Жаку не требуется дальнейших объяснений. Он тут же понял, что его начальник арестован. «Я сразу стал возмущаться: “Ах, этот подлец Краецкий! А ведь прикидывался убежденным коммунистом! Я и на даче у него бывал, и сына его видел, я-то думал, что он прекрасный парень! Воистину, никому нельзя доверять!”» Новый начальник, высоченный краснолицый казак по фамилии Черномордик, назначил ему явиться еще через две недели. Когда Жак пришел, Черномордик уже был арестован, в свою очередь. «И опять не было начальника. Потом меня срочно вызвали. Долго же мне пришлось ждать! Когда меня в конце концов тоже арестовали, я уже был вполне к этому готов. В глубине души я знал, что по-другому эта история кончиться не могла».
8. Ловушка
Тяжело переносить первый день заточения, где бы то ни было: в остроге ли, в каземате ли, в каторге ли…
Приехав в Москву, Жак опять поселился на одной из тех дач, где раньше ждал нового задания; теперь он ждет решения своей судьбы. Узнав, что арестован его добрый друг, немец, он навестил его жену и четырехлетнюю дочь, чтобы их поддержать. Встретили его милосердным приказанием:
– Убирайся вон!
Каждая семья, где кто-то арестован, знала, что за ней следят. Если арестовали друга, к которому ты пришел, за этим мог последовать арест гостя. Аресты были заразны, как чума.
И все-таки Жак не стал откладывать свою свадьбу с Хулитой, молодой испанкой из семьи мадридских интеллектуалов, которая не служила в Коминтерне и даже не состояла в партии. Она была сочувствующая, и Жак был в нее влюблен. Рассказывает он о ней мало, как обо всех, кто ему дорог. В Москве она занималась испанскими детьми, которых советское правительство вывезло из Испании, чтобы спасти от ужасов гражданской войны – многие из этих детей потом погибли в ГУЛАГе. Пожениться они решили еще за границей; бракосочетание назначили на день, накануне которого Жака арестовали. За день до ареста Жак и его невеста пришли в гости к хорошим друзьям, Эмме и Гарри, американским коммунистам, поселившимся в Москве; к этим друзьям Жак придет через двадцать лет, когда его выпустят из ГУЛАГа.

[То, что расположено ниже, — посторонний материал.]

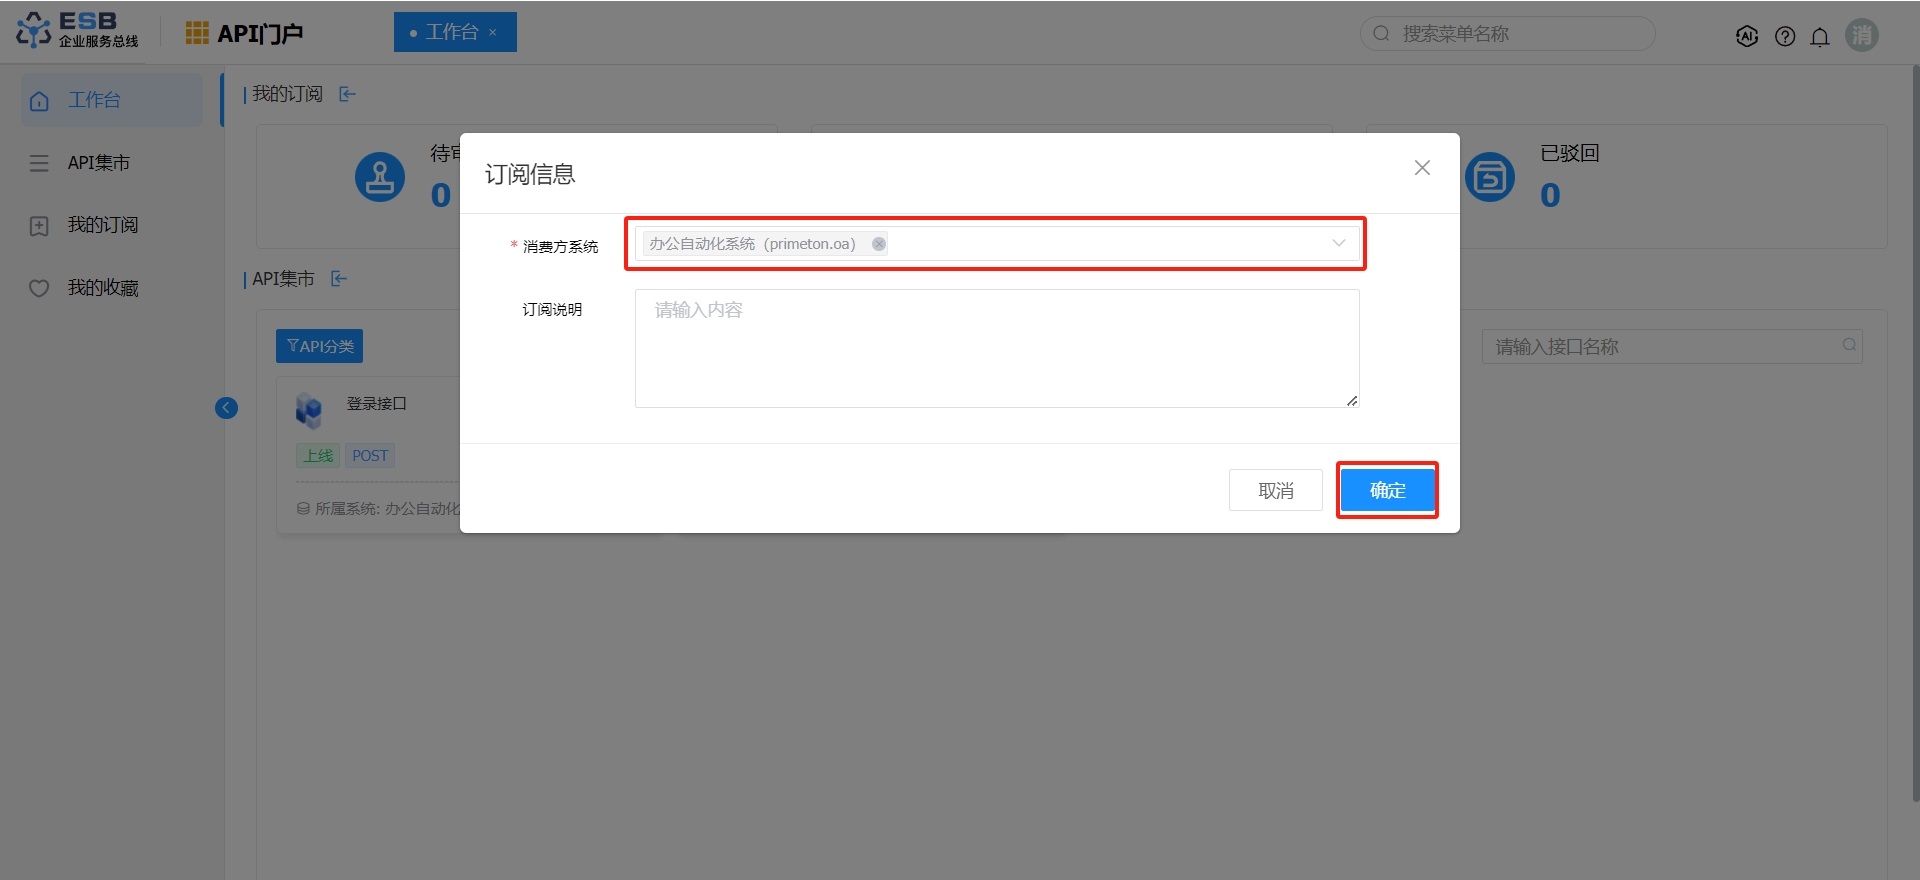The width and height of the screenshot is (1920, 880).
Task: Open the API门户 app grid switcher
Action: (197, 33)
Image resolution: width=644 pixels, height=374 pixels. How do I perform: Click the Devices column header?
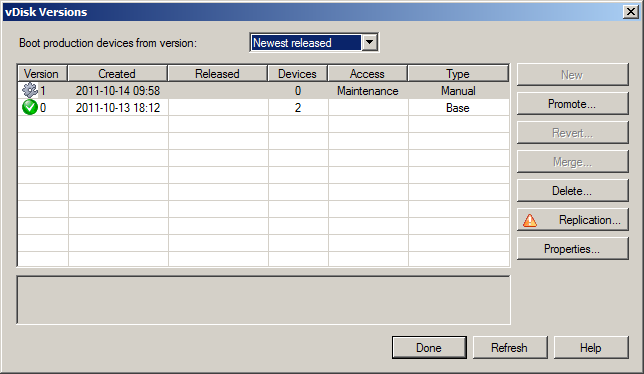297,74
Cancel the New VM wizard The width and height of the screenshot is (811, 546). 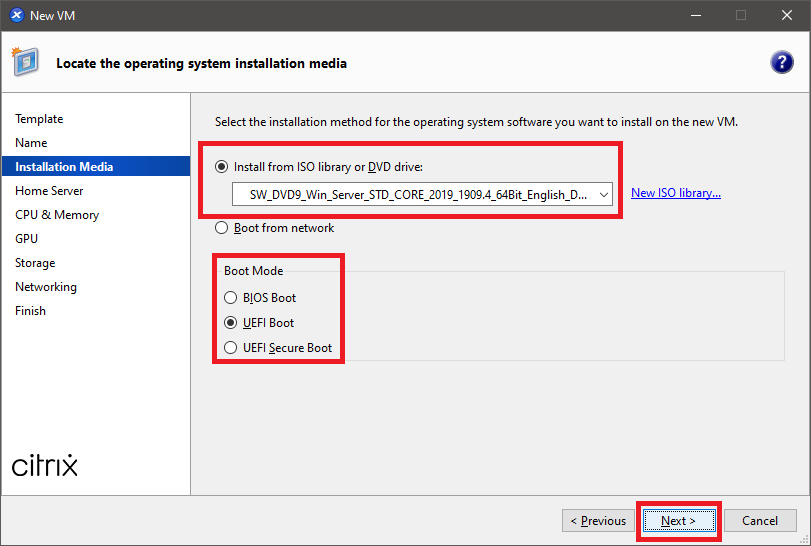(x=759, y=521)
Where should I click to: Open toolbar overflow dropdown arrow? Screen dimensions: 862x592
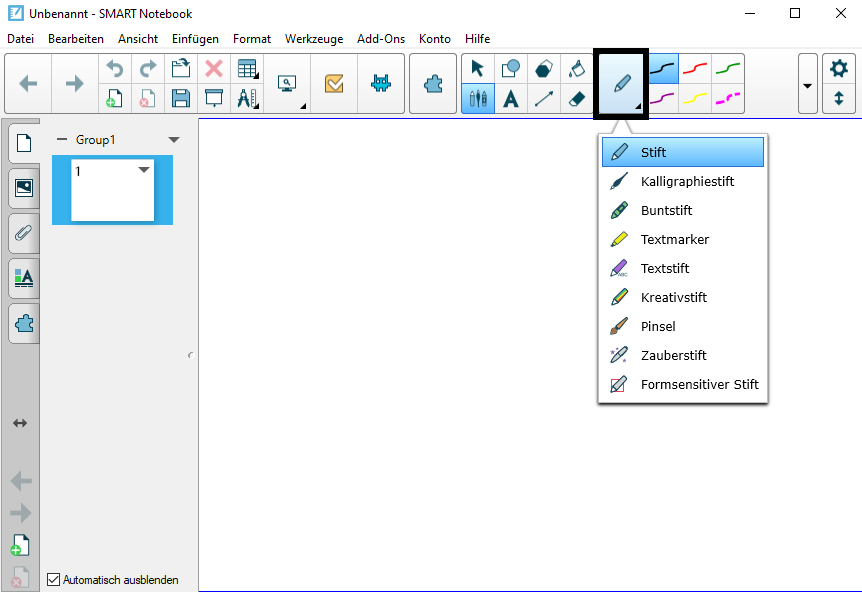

Перед тем как позвонить в дверь, девушка стерла со щеки Жака следы помады от своего поцелуя. Жак сохранил этот платок. Он будет беречь его в Бутырской тюрьме, пока не истреплется батист, а отпечаток губ не исчезнет окончательно. В одной из коробок с фотографиями, сохранившимися у него, в 2001 году отыщется ее портрет, который Жак нарисовал в 1956 году. На обороте этого листка бумаги – нежная записка по-испански, написанная ею в конце лета 1937 года. Жак не может точно вспомнить происхождение этого листка. Возможно, он хранил все двадцать лет, странствуя по ГУЛАГу, среди своих скудных пожитков эти ее ласковые слова. Но скорее он просто воспроизвел по памяти то, что написала ему молодая испанка за два десятка лет до того.
На другой день – дело было в декабре 1937 года – Жаку позвонила Наташа Б. Его не было дома, но вернувшись к себе, он нашел записку, подсунутую под дверь. Предстоит новое задание. Утром приказано явиться на службу с упакованным чемоданом и следовать инструкциям товарища, который будет его ждать и проведет с ним подготовительную беседу. Жак пытается предупредить невесту, что пожениться завтра им не удастся, но ее нет дома. Он тщательно собирает огромный роскошный чемодан, весь в наклейках европейских отелей. Готовит щегольской костюм, сшитый в Париже, замшевые ботинки, дюжину галстуков и, поскольку в Москве начинается зима, английское пальто из верблюжьей шерсти, теплое и легкое. Строгий элегантный наряд дополняет фетровая шляпа. Русских денег он с собой не берет: за границей они могут его выдать. На дне кармана завалялись один рубль и 167 копеек – негусто на двадцать лет каторги.